Abstract

This study develops a skill evaluation metric for an individual forecast by applying a Taylor expansion to the commonly-used temporal correlation skill. In contrast to other individual forecast evaluation metrics, which depend on the amplitude of forecasted and observed anomalies, the so-called “association strength (AS) skill” is less affected by the anomaly amplitude and mainly depends on the degree of similarity between the forecasted and the observed values. Based on this newly developed index, the forecast skill is evaluated for an individual case, then, a group is categorized with respect to the AS skill. The cases with the highest AS skill exhibit the highest correlation skill than any group randomly selected, indicating that the AS skill is a powerful metric to evaluate the non-dimensionalized forecast skill.

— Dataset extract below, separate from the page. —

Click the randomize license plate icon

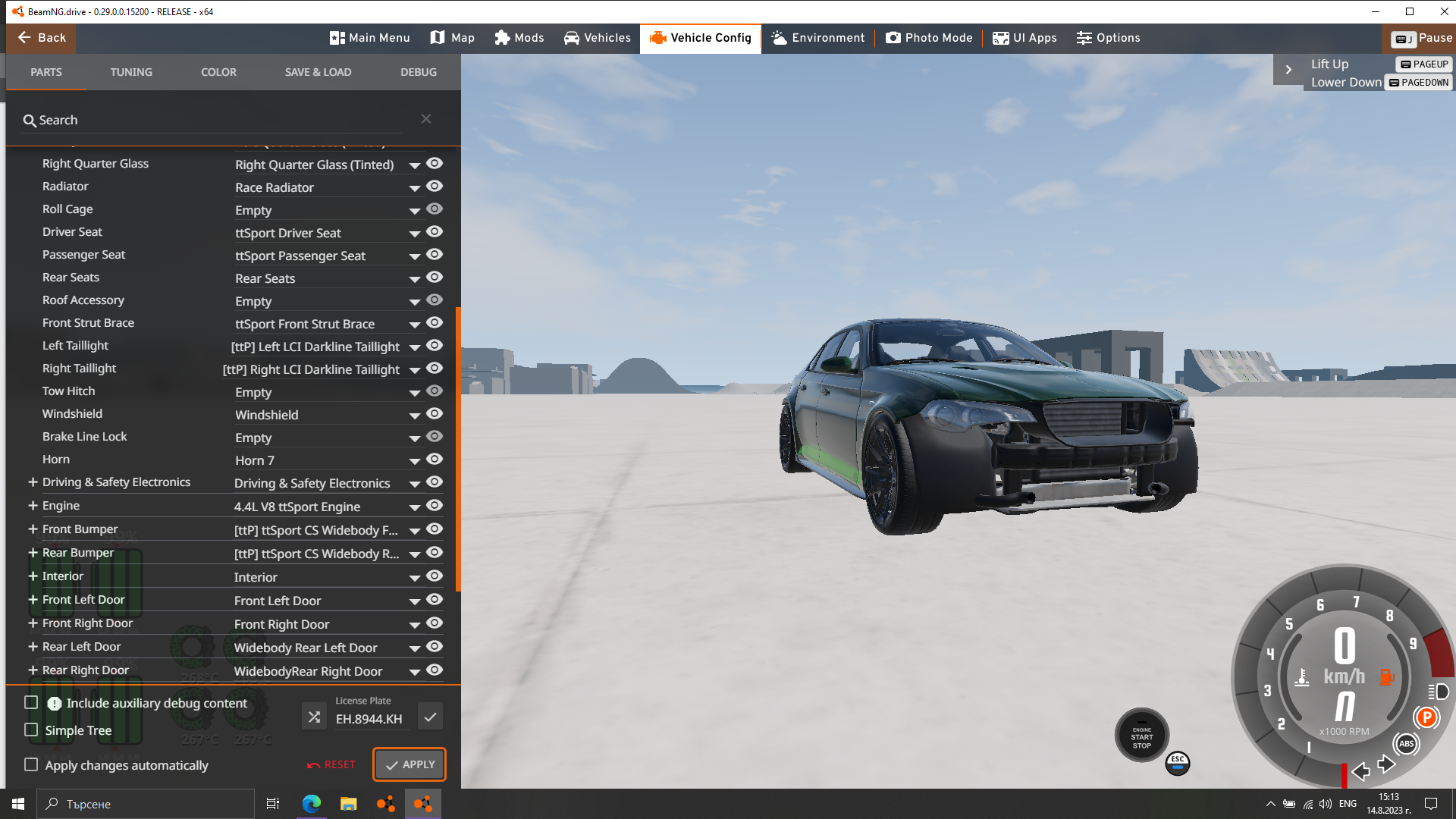click(314, 717)
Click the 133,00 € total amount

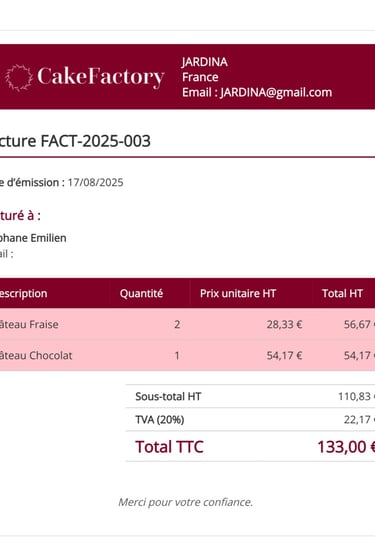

This strategy is adopted for the subseasonal East Asian summer precipitation forecasts produced by the UK Met Office’s ensemble Global Seasonal forecast system version 5 (GloSea5). In the group with the highest AS skill of the East Asian summer precipitation index (i.e., highest AS cases), the geopotential height anomalies showed quasi-stationary Rossby waves from the North Atlantic to East Asia. The spatial distribution of the dominant subseasonal anomalies for cases with the highest AS is distinct from the cases or groups with the lowest AS skill. Furthermore, the dominant pattern with the highest AS is not solely explained by any well-known typical subseasonal climate patterns, such as the Madden–Julian Oscillation, circumglobal teleconnection pattern, Pacific-Japan pattern, or the Summer North Atlantic Oscillation. This implies that the excitation of well-known climate patterns only partly contributes to increasing the mid-latitude climate predictability in the GloSea5.